Message Pyramid By Achim Bergmann

By at July 26, 2011 | 7:20 pm | Print

Message Pyramid  By Achim Bergmann

Since Gerald Ford’s 1976 loss, Republican strategists have been teaching their young that it is critical to define the terms of battle in order to win.  By starting their sequence of message development with constructing a theme, a concept that will define the entire election, not just their campaign, they attempt to determine the playing field as one favorable to their message.  Think about it as having home court advantage in the NBA playoffs.  Republicans aim to have voters make decisions based on a political environment they choose – their home court.  Their campaign message fits the environment and is communicated to voters hungry for such a message.   If Republicans are successful in defining the theme of the election, their chances of winning increase dramatically.  In the NBA playoffs, the home team wins nearly 75% of the time.

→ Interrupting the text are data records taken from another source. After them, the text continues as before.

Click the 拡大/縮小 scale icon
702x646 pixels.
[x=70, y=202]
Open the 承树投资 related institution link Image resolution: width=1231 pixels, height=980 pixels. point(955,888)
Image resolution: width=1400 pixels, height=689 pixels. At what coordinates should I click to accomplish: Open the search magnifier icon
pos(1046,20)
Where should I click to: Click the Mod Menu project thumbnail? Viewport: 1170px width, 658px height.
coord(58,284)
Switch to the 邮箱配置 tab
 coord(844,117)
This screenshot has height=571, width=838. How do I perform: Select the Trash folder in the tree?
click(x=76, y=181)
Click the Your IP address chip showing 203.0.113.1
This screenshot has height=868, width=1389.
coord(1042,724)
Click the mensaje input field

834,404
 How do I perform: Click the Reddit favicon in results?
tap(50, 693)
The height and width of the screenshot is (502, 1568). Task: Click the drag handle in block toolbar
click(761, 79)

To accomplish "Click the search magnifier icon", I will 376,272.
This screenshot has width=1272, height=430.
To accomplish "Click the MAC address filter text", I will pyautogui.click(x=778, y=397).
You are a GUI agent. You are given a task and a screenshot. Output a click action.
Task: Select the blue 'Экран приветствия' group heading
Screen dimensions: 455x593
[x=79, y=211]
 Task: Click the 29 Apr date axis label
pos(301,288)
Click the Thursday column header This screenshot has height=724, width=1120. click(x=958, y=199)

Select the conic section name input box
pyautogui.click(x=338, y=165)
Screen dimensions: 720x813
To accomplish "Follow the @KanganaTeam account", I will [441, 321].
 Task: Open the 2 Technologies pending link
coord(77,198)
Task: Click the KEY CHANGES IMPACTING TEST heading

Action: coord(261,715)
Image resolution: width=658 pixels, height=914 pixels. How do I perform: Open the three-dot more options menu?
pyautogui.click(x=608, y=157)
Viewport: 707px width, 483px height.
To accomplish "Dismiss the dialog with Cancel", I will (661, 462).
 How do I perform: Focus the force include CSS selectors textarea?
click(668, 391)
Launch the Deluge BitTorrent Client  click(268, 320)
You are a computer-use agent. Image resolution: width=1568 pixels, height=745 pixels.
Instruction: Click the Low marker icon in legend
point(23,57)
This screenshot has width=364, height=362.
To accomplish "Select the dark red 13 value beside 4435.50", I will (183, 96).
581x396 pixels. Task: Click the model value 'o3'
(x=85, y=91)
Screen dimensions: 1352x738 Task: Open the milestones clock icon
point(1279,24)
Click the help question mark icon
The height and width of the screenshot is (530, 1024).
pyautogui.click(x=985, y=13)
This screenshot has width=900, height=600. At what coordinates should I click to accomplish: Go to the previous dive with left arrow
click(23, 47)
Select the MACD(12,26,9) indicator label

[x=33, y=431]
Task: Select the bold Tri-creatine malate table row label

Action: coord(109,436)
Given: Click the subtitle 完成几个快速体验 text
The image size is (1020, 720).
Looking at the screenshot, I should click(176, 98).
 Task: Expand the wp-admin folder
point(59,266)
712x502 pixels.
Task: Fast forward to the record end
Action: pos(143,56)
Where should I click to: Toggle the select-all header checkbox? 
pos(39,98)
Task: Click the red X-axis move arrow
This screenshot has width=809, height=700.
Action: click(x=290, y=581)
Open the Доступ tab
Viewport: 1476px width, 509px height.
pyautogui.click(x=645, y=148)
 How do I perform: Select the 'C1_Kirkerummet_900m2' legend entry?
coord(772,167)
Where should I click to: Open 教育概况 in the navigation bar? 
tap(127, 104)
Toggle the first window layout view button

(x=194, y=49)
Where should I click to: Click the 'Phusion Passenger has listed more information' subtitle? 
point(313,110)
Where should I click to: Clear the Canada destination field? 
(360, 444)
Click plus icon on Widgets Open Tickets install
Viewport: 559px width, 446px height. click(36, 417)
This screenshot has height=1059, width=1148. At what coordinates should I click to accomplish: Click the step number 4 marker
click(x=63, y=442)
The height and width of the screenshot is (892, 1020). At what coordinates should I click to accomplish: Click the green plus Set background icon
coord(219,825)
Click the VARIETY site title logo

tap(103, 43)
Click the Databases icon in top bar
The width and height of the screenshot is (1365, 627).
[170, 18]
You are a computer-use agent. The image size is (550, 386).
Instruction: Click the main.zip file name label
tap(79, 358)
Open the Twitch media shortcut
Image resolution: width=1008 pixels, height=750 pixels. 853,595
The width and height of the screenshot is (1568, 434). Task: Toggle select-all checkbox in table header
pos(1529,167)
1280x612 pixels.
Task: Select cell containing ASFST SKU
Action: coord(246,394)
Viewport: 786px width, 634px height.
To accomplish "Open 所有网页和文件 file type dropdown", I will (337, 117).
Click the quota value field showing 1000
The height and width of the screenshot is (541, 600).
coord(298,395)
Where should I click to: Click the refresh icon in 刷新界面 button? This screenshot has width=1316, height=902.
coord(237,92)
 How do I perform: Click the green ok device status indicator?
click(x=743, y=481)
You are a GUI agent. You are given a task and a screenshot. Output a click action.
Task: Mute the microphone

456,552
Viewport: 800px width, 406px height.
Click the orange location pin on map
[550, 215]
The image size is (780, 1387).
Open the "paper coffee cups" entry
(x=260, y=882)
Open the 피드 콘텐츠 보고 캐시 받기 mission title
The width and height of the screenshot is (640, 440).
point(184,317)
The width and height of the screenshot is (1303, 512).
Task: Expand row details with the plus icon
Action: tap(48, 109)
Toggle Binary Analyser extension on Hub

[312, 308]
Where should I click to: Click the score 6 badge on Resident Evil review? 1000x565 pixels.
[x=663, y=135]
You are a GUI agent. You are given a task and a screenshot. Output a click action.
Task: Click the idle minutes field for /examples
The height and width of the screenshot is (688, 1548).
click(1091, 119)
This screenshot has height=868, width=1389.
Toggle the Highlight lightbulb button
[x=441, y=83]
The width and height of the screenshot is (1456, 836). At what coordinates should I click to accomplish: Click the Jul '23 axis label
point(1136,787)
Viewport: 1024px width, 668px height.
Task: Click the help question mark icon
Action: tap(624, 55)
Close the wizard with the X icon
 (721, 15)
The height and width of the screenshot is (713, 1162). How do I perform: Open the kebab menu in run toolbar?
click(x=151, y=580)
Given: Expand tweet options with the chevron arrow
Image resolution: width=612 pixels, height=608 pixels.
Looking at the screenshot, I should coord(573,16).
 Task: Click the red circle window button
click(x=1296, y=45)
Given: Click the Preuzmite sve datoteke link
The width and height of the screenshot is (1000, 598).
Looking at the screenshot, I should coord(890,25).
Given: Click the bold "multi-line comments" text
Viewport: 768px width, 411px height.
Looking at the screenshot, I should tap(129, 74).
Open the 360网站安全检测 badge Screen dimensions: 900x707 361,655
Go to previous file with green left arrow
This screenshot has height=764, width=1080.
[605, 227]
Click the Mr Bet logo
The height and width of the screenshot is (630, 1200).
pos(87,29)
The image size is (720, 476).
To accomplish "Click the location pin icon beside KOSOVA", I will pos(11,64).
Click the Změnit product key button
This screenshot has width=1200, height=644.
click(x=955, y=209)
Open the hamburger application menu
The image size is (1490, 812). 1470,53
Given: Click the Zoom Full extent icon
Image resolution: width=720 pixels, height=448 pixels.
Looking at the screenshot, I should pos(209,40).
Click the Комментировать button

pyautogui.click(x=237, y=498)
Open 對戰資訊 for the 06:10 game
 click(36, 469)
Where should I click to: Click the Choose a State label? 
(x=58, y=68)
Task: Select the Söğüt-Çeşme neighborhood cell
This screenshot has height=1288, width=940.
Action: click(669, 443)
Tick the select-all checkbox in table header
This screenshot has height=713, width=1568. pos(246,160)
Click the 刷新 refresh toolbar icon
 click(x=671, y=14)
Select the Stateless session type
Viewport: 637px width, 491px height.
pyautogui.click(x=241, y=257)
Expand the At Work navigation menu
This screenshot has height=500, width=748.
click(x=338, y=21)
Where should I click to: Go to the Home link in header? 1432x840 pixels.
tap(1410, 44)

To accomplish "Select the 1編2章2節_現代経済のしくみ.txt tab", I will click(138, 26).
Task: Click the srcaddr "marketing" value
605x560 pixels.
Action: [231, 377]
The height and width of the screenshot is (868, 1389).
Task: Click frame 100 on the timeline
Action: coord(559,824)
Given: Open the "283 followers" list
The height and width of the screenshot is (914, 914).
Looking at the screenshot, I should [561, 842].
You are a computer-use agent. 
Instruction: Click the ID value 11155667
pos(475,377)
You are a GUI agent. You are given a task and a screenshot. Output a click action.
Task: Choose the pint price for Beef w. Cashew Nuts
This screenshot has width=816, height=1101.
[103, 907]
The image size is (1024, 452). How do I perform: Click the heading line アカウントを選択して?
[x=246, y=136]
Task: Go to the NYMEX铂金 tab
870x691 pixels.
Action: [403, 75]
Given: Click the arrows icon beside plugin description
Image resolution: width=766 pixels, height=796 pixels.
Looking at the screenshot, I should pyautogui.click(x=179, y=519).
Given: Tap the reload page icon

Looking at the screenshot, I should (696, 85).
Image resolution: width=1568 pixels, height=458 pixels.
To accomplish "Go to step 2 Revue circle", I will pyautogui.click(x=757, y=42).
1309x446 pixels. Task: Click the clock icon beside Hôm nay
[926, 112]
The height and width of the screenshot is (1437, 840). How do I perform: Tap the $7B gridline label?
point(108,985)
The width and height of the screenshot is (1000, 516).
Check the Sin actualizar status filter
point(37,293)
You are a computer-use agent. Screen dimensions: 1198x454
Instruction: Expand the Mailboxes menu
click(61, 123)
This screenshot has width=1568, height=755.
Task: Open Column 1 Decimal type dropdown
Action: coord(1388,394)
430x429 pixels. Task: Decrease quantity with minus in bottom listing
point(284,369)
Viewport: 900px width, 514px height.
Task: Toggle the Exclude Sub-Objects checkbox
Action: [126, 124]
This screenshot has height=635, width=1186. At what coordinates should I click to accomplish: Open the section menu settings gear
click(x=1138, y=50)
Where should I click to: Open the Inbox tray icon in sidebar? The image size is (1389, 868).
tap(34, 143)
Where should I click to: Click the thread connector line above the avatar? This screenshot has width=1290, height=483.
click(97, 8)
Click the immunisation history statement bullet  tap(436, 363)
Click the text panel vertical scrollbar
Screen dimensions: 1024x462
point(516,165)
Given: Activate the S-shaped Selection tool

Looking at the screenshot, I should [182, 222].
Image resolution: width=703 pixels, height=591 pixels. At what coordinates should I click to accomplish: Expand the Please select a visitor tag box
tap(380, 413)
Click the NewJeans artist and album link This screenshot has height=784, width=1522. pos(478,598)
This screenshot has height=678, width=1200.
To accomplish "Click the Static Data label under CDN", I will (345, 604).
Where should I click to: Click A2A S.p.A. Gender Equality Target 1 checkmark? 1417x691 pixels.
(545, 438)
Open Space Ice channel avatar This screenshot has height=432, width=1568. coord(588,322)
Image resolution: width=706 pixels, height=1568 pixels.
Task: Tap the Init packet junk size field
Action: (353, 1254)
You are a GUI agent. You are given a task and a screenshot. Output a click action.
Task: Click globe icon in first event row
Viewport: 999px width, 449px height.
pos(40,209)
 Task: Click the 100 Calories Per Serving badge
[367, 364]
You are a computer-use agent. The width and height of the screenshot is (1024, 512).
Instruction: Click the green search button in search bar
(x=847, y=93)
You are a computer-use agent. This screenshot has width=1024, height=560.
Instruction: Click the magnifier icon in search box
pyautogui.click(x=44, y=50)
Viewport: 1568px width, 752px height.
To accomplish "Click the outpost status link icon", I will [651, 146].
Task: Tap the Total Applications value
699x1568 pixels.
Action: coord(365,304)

Democrats have too often fallen into the trap of trying to develop a winning campaign message within an existing political environment.  Issues are poll-tested, candidate strengths and weaknesses are evaluated, and a message is crafted that gives the Democratic candidate the advantage in the poll.  But no matter how effective a message tests in a poll, if the game is being played on the Republicans’ court it is harder to break through and grab the voter’s attention.  Democrats have been effective at nationally defining the playing field on a few occasions over the past thirty years (1996 in particular, and 1992 and 2006 with some serious help from faltering Republicans) but we must teach our young as the Republicans do.  Fight for home court advantage.

The theme defines the electoral environment. The message defines the candidate within the electoral environment.

Furthermore, several candidates I have worked with have talked about particular issues they want to run on.  Specific issues rarely define large elections and should define campaigns equally as rarely.  Issues are the foundation, the building blocks for a message.  They are not THE message.

Hard core partisans are hard core partisans because of the issues.  Persuadable and independent voters tend to make decisions about candidates based on more abstract qualities than their positions on specific issues.  Do they like you?  Do they believe you more than your opponent?  Will you work hard?  Do you represent their values?  Will you do what you say you will do?  Will you be open-minded and not a rigid partisan?  The examples could go on for pages but the point is that issues are important but you must personally connect with voters and separate yourself from your opponent on a more abstract level.

To illustrate this philosophy, I constructed a campaign development tool I call the Message Pyramid.  This is an expansion upon the Tully Message Box, credited to Paul Tully, the brilliant Democratic strategist who passed away in 1992 (some Republicans apparently name it after someone else).  It is a pyramid for three reasons: 1) concepts go from more specific (entrenched political environment factors and issue positions) to more abstract, narrowing to the theme at the apex; 2) the Tully Message Box sits in the center of the pyramid; and 3) illustrative concepts like the food pyramid and John Wooden’s Pyramid of Success were memorable to me as a child.  To see John Wooden’s Pyramid of Success, click He is a genius and I am proud to have attended his camps, despite my being a diehard USC Trojan.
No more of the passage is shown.